MSD patients seen by GP with prescription preferences for Ho showed a similar clinical progression of their MSD, assessed by specific standardized functional scales, with less exposure to NSAID compared to patients seen by conventional medical practitioners. This effect has an impact on the risk–benefit balance between homeopathic treatment and NSAID, with fewer reports of NSAID-related adverse events, no significant cost on long-term functional outcomes and no loss of therapeutic opportunity.

KEY POINTS

  • The EPI3-MSD was the largest cohort study of homeopathic care conducted in the context of medical general practice on a representative sample of patients consulting for MSDs.
  • Patients with MSD seen by GP with prescribing preferences for Ho showed a similar clinical progression of their MSD, assessed by specific standardized functional scales, with less exposure to NSAID when compared to patients seen by conventional medical practitioners.
  • Patients seen by Ho- and Mx-GP represent 4% and 20% of patients, respectively, in France, a scenario that would have considerable impact on population health and healthcare costs.

CONFLICT OF INTEREST

All authors, members of the LA-SER network, have no commercial or other interest in a drug or other factors mentioned in this study and therefore declare no competing interest.

ACKNOWLEDGEMENTS

Laboratoires Boiron, France, sponsored this independently run study published by the authors. The sponsor had no role in the design, management, data collection, analyses, interpretation and writing of the manuscript or the decision to publish our findings.
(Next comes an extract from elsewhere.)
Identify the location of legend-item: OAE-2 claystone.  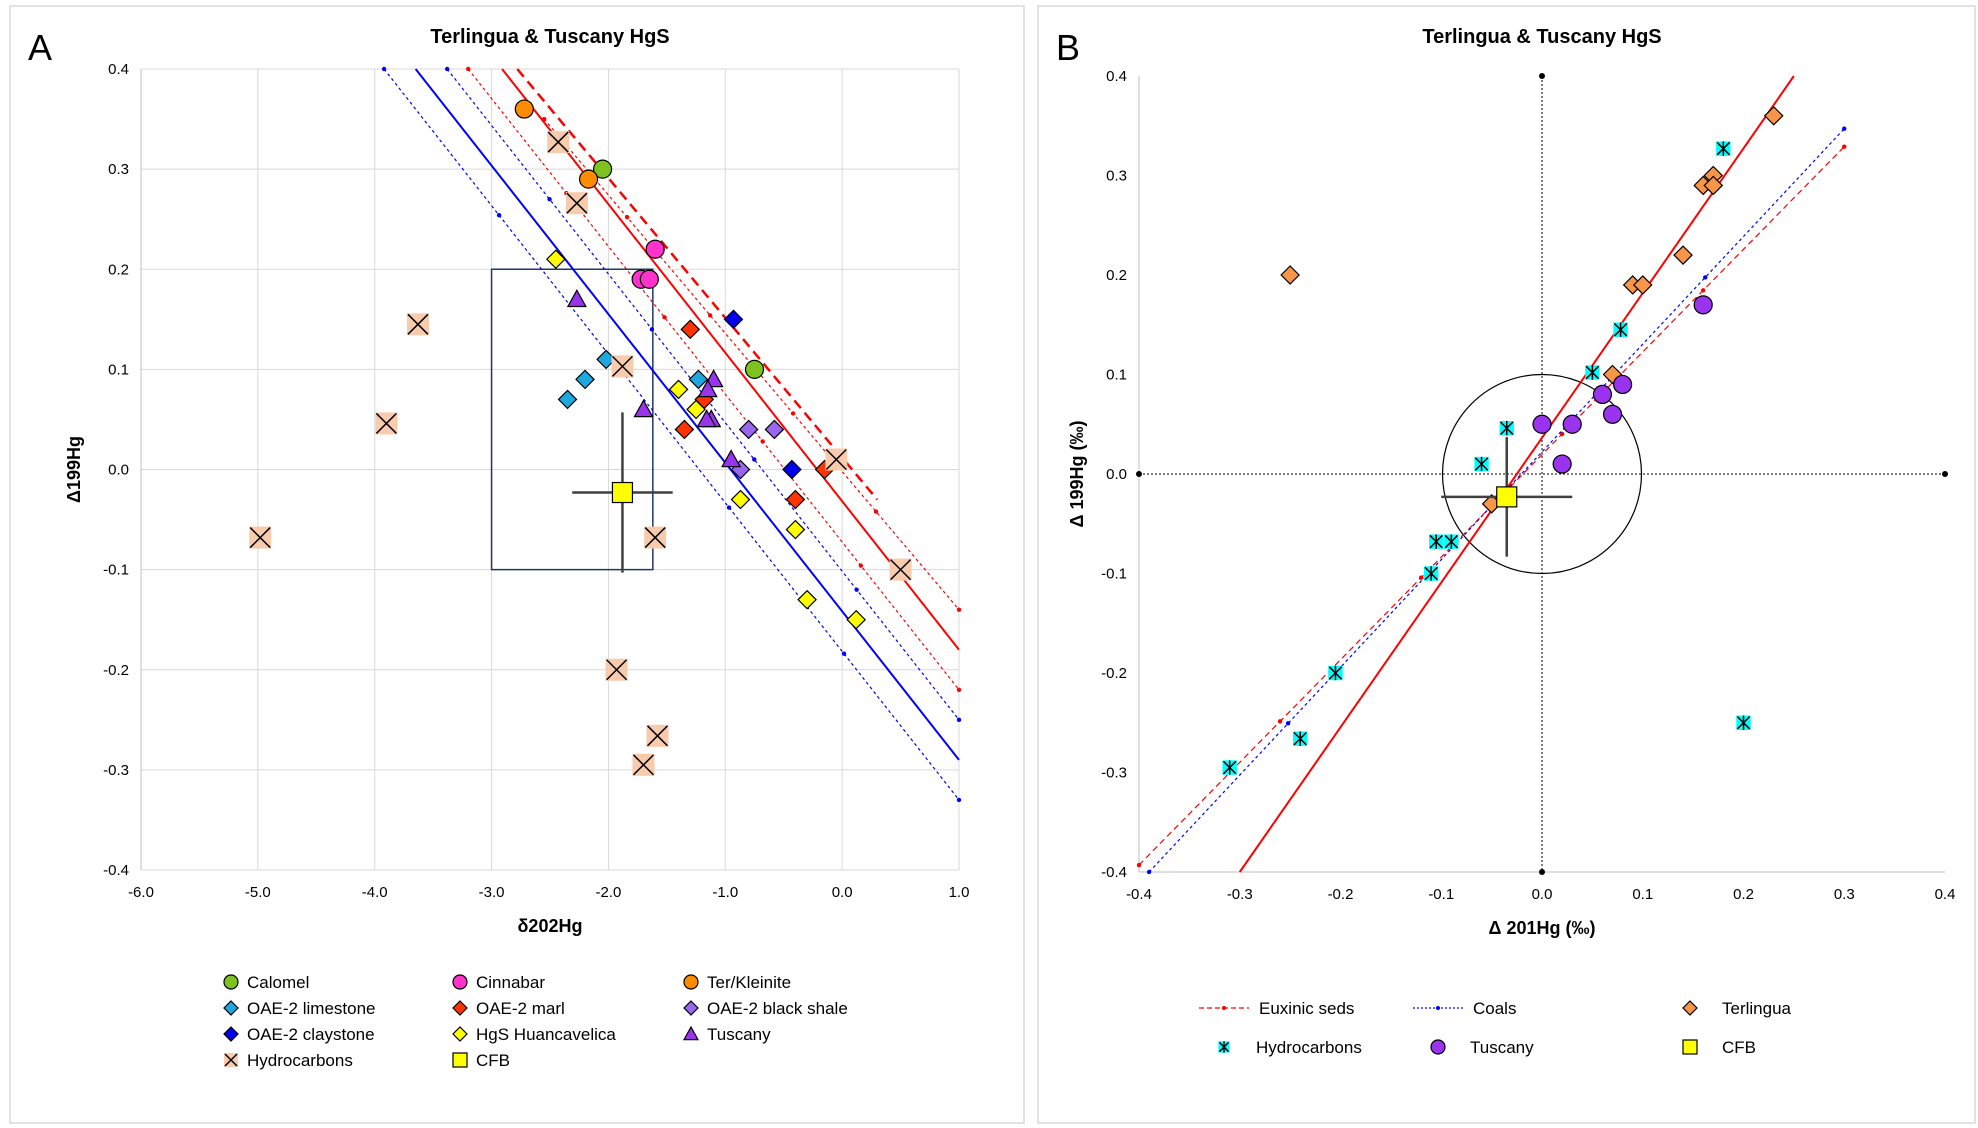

Lamiae Bensouda-Grimaldi was the recipient of a research fellowship from INSERM (French National Institute of Health and Medical Research) at the time of the study. The authors wish to thank Djamila Abed and Rémi Sitta for their technical contribution in data analyses.

AUTHORS' CONTRIBUTIONS

All authors are members of the scientific committee that developed and approved the study protocol and the analyses plan, discussed and interpreted the results and revised the manuscript. MR drafted the manuscript, LBG supervised all operational aspects of the study including recruitments, data collection and management. MR supervised data analyses.